RECORDED DATA section start
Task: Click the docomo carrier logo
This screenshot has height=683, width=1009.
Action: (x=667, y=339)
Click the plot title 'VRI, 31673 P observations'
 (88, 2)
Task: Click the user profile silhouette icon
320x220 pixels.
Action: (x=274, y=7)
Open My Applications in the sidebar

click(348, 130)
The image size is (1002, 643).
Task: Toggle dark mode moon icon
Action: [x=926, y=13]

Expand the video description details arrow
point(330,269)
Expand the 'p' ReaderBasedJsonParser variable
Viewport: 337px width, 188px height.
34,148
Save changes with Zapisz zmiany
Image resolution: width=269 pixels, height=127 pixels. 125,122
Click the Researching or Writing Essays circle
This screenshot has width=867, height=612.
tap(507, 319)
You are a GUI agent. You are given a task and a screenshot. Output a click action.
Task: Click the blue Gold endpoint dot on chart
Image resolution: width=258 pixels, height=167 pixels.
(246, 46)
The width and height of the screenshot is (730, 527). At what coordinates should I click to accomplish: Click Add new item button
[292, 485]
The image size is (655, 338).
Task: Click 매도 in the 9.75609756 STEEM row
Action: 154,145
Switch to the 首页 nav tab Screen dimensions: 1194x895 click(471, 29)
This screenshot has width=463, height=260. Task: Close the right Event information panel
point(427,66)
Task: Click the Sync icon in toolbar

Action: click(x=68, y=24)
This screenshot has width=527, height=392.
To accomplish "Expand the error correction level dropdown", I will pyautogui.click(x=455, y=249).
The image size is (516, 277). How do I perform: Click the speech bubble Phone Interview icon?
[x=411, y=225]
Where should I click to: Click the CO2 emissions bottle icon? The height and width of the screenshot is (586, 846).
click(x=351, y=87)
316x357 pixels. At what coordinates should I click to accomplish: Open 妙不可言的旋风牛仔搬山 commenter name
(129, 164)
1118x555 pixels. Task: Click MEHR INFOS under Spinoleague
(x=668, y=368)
RECORDED DATA section end
▶ [PROBLEM REQUIREMENTS] The answer must be all of the entries, restated exactly.

▶ [WRITTEN RESPONSE]
Task: Click the docomo carrier logo
This screenshot has height=683, width=1009.
Action: (x=667, y=339)
Click the plot title 'VRI, 31673 P observations'
 (88, 2)
Task: Click the user profile silhouette icon
320x220 pixels.
Action: (x=274, y=7)
Open My Applications in the sidebar

click(348, 130)
The image size is (1002, 643).
Task: Toggle dark mode moon icon
Action: [x=926, y=13]

Expand the video description details arrow
point(330,269)
Expand the 'p' ReaderBasedJsonParser variable
Viewport: 337px width, 188px height.
34,148
Save changes with Zapisz zmiany
Image resolution: width=269 pixels, height=127 pixels. 125,122
Click the Researching or Writing Essays circle
This screenshot has width=867, height=612.
tap(507, 319)
You are a GUI agent. You are given a task and a screenshot. Output a click action.
Task: Click the blue Gold endpoint dot on chart
Image resolution: width=258 pixels, height=167 pixels.
(246, 46)
The width and height of the screenshot is (730, 527). At what coordinates should I click to accomplish: Click Add new item button
[292, 485]
The image size is (655, 338).
Task: Click 매도 in the 9.75609756 STEEM row
Action: 154,145
Switch to the 首页 nav tab Screen dimensions: 1194x895 click(471, 29)
This screenshot has width=463, height=260. Task: Close the right Event information panel
point(427,66)
Task: Click the Sync icon in toolbar

Action: click(x=68, y=24)
This screenshot has width=527, height=392.
To accomplish "Expand the error correction level dropdown", I will pyautogui.click(x=455, y=249).
The image size is (516, 277). How do I perform: Click the speech bubble Phone Interview icon?
[x=411, y=225]
Where should I click to: Click the CO2 emissions bottle icon? The height and width of the screenshot is (586, 846).
click(x=351, y=87)
316x357 pixels. At what coordinates should I click to accomplish: Open 妙不可言的旋风牛仔搬山 commenter name
(129, 164)
1118x555 pixels. Task: Click MEHR INFOS under Spinoleague
(x=668, y=368)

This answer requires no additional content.